Que n’aurais-je pas donné pour pouvoir accorder une bonne note à ce livre, dont le titre ainsi que la quatrième de couverture laissaient penser que la relève de George Orwell était assurée.
Aussi suis-je fort désappointée, déçue (bien que ce terme soit quelque peu trop extrême) et désolée de ne pouvoir le faire.
Avais-je placé la barre trop haute, avais-je en tête trop de livres excellents de ce genre ou gardais-je trop 1984 à l'esprit dans l’attente de retrouver ce contexte oppressant, ces foules sans espoir, ces actions désespérées nous touchant car condamnées par avance ?

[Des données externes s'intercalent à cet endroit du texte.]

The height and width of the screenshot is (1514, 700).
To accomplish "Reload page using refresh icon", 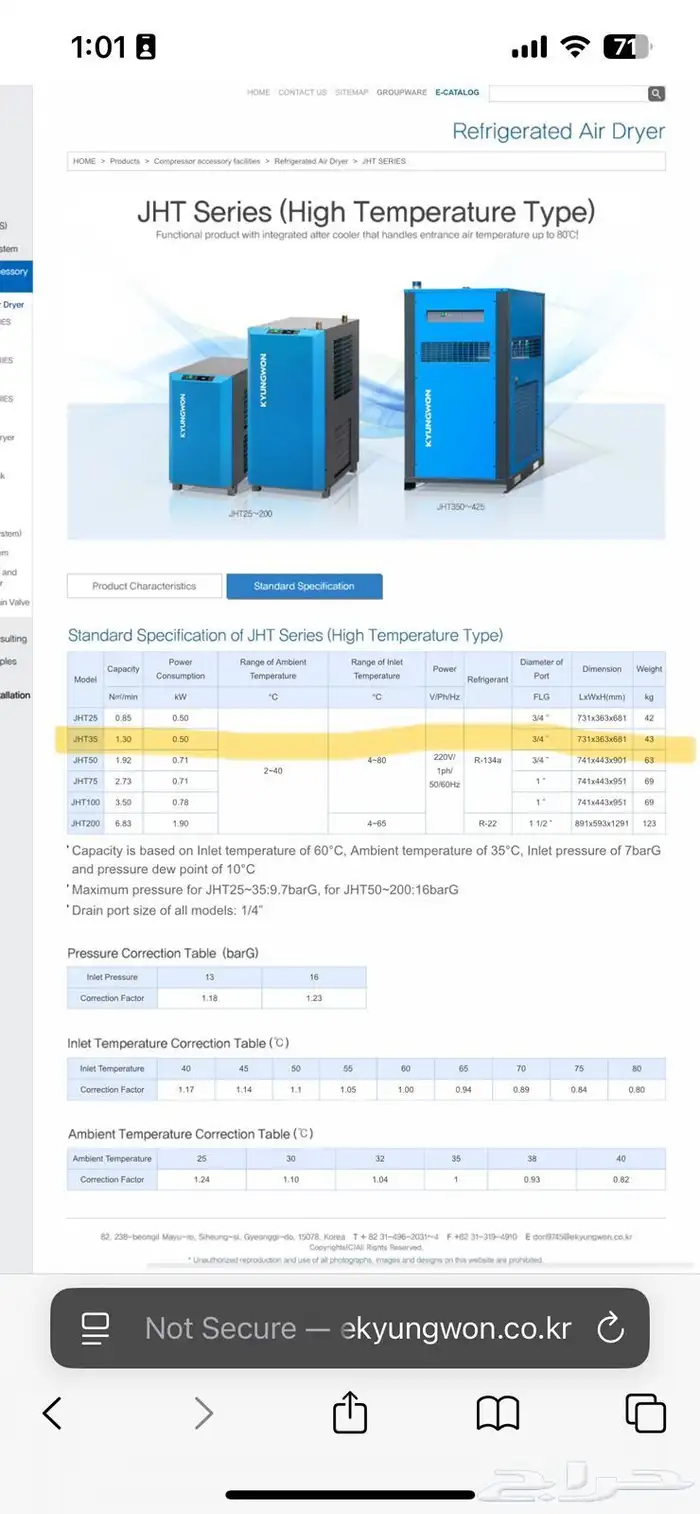I will pyautogui.click(x=609, y=1328).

2084 est un roman décrivant un régime totalitaire selon une inspiration islamique. Dieu est appelé Yölah, son Délégué est Abi, dans le pays (pays, empire ou.. monde ?) d’Abistan. Tous les habitants sont des croyants, aucun libre choix ne leur est laissé : ils sont testés tout au long de leur vie sur leur foi par des juges, s’espionnent et se dénoncent entre eux, sont récompensés de leur dévotion en étant cités en exemple lors des sermons des prêtres sur la place publique ou en étant accordé le droit de mise à mort des traîtres. Un seul manquement aux impératifs sociétaux (et surtout aux impératifs religieux) et c’est la mort qui les attend. Aucune pensée personnelle n’est permise, mais comment avoir l’idée de penser lorsque ce pays ne dispose que d’une langue unique, qui, comme la novlangue d’Orwell, est faite de façon à supprimer toute initiative, les mots sont raccourcis et inspirés de la religion, les autres étant tout simplement effacés, oubliés, rayés des dictionnaires et des esprits.

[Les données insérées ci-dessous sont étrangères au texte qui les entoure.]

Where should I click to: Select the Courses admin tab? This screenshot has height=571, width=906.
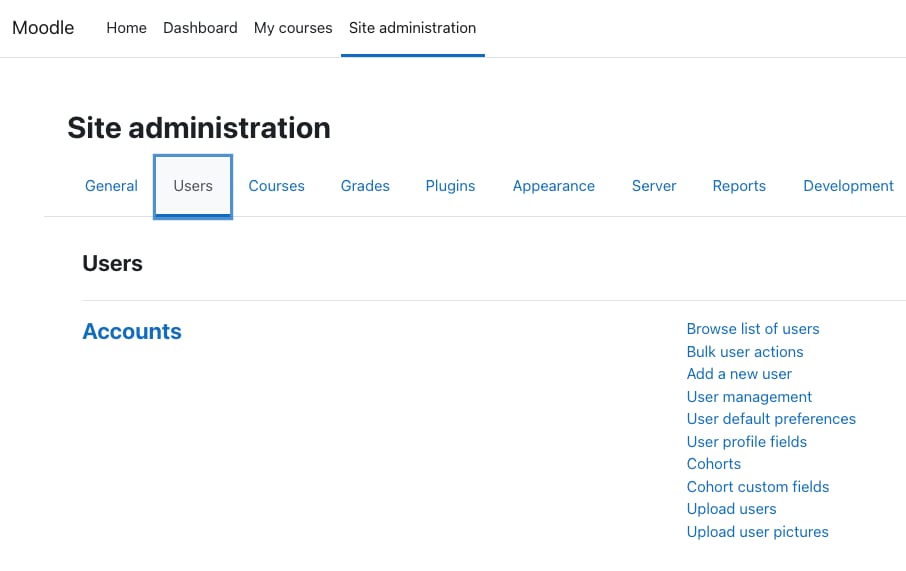click(276, 186)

Nous comprenons au long du livre qu’Abistan est organisé en quartiers selon les lettres de l’alphabet, A étant le coeur, ce qui permet à la police religieuse de « parquer » les hommes dans leur quartier : tous les déplacements sont interdits exceptés les pèlerinages. De la même façon qu’Orwell, Abistan est en guerre perpétuelle contre un ennemi, l’Ennemi, jamais remise en cause par la société, qui se situerait on ne sait où puisque la notion même de frontière est inconnue des hommes. Ainsi, comme souvent, cette guerre éternelle est entretenue par le pouvoir en personne car cela facilite le contrôle du peuple et lui permet de supporter sa propre misère sans jamais s’insurger.
« Le croyant doit continûment être maintenu en ce point où la soumission et la révolte sont dans un rapport amoureux, la soumission est infiniment plus délicieuse lorsqu’on se reconnaît la possibilité de se libérer, mais c’est aussi pour cette raison que la mutinerie est impossible : il y a trop à perdre, la vie et le ciel, et rien à gagner, la liberté dans le désert ou dans la tombe est une autre prison. »

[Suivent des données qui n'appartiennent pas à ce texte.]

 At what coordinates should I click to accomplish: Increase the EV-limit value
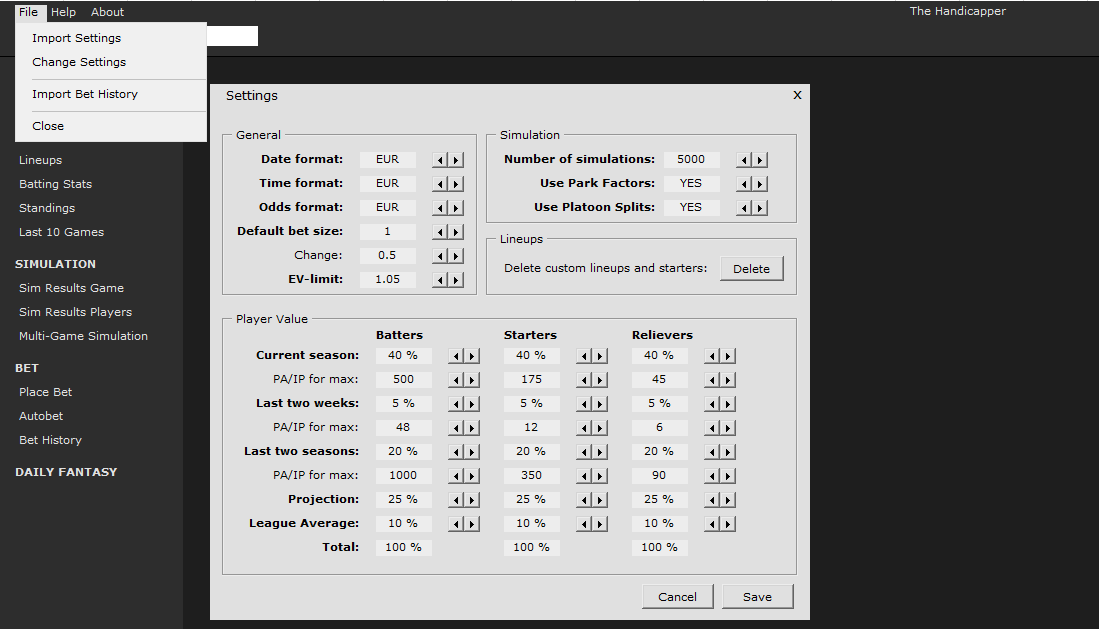[456, 280]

Cependant, comme dans tout régime totalitaire, il faut qu’il y ait un grain de sable venant gripper le rouage parfait de la machine, dans le but de la relancer de plus belle ou bien de la faire exploser.
Dans 2084, ce grain de sable est Ati, qui, à la suite d’une cure, se met à se questionner.. Il entraîne avec lui Koa, et tout deux partent à la conquête de la vérité.
Ultime hommage à Orwell lors de la dernière page du livre « Nos chefs d’alors prirent pour base de leur philosophie les trois principes qui ont présidé à la création du système politique de l’Angsoc : « La guerre c’est la paix, la liberté c’est l’esclavage, l’ignorance c’est la force » ; ils ont ajouté trois principes de leur cru : « la mort c’est la vie, le mensonge c’est la vérité, la logique c’est l’absurde ».
Une autre référence que je me permets de citer et de mettre en avant est celle faite à Alain Damasio, un écrivain dont la merveilleuse plume me transporte qui dit « Réfléchir c’est fléchir deux fois », Boualem Sansal le changeant en « Faire, c’est croire deux fois, et ne rien faire c’est mécroire dix fois. ».
Ma conclusion sera brève : selon moi, ce qui sauve 2084 est son excellent phrasé, il m’est rare d’autant apprécier lire de longues descriptions. Ma déception relève du fait que ce livre transpire l’espoir, à chaque page, chaque action, chaque fait qui relève de l’impossible dans un vrai régime totalitaire. Comment adhérer à un 2084 qui dégouline d’espoir alors que l’auteur fait plus que s’inspirer de 1984, livre où jamais le moindre bonheur, la moindre espérance n’apparaît ?
C’est probablement maladroit et sûrement présomptueux de ma part de terminer ainsi : lorsqu’on se met la barre aussi haute en intitulant son roman 2084 et en multipliant les références d’Orwell, il faut relever le défi avec brio et non pas écrire un telle copie mal recopiée.